Every single data breach ever reported or sold was carefully collected by an unknown actor and left in a misconfigured instance. I'd say it is even bigger than @troyhunt's HIBP. https://t.co/ZyMqT0nLO8
— Bob Diachenko 🇺🇦 (@MayhemDayOne) January 22, 2024
There are also likely to be a sizeable number of duplicates in there.
"I think most people in this world now correctly think that at least some portion of their personal information is available on the internet," argued Roger Grimes, data-driven defense evangelist at KnowBe4.
"A lot of the time it is due to being tricked by social engineers or phishing emails. Other times, it's due to compromised websites and databases. Either way, most of us have some portion of our private information out on the internet available to anyone. It's a sad fact of life."

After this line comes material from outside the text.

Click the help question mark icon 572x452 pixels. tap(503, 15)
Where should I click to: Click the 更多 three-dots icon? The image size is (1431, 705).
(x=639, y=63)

While it’s unclear how many of the records are password/email combinations, the find could prompt a renewed wave of credential stuffing attacks.
ESET global cybersecurity advisor, Jake Moore, urged users to remember best practice cyber-hygiene to keep accounts secure.
“We should never underestimate what cybercriminals can achieve with such limited information. Victims need to be aware of the consequences of stolen passwords and make the necessary security updates in response,” he said.
“This includes changing their passwords, being alert to phishing emails following the breach, and ensuring all accounts, whether affected or not, are equipped with two-factor authentication.”
Read more on mega-breaches: Password Reuse at 60% as 1.5 Billion Combos Discovered Online
A more impactful discovery was arguably made last week, when breach notification site HaveIBeenPwned (HIBP) published a massive collection of username/password pairs, known as the “Naz.API” list.
This data was obtained from info-stealing malware and credential stuffing lists from previous breaches.
Troy Hunt, creator of HIBP, identified 71 million unique email addresses in the haul and warned that a third of them are not listed in HIBP, meaning it’s a “significant volume of new data” which could be used subsequently to access users’ accounts.